[Collected data entries]
- Opening Delimiter -

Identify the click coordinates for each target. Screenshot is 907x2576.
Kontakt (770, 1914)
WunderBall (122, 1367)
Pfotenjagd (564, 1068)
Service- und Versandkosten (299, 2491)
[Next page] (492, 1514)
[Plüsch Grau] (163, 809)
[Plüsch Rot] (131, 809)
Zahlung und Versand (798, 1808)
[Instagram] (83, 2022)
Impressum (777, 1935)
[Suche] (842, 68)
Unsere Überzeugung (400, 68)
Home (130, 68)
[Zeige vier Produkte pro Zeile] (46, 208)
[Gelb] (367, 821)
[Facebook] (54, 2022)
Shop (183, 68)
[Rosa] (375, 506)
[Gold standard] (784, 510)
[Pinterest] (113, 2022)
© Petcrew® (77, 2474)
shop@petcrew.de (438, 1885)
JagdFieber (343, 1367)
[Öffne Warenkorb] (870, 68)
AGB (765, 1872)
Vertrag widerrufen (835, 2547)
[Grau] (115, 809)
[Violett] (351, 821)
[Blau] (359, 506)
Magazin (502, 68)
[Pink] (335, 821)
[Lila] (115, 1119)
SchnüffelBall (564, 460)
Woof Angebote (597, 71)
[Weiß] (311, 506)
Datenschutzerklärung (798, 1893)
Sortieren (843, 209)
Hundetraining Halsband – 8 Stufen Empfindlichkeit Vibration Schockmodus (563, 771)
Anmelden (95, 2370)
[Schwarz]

- Closing Delimiter -

> [Exercise instructions]:
Take the line with "Woof Angebote (597, 71)" and all lines after it through the end of the records, and write them out exactly; include nothing else.

> [Result of this exercise]:
Woof Angebote (597, 71)
[Weiß] (311, 506)
Datenschutzerklärung (798, 1893)
Sortieren (843, 209)
Hundetraining Halsband – 8 Stufen Empfindlichkeit Vibration Schockmodus (563, 771)
Anmelden (95, 2370)
[Schwarz]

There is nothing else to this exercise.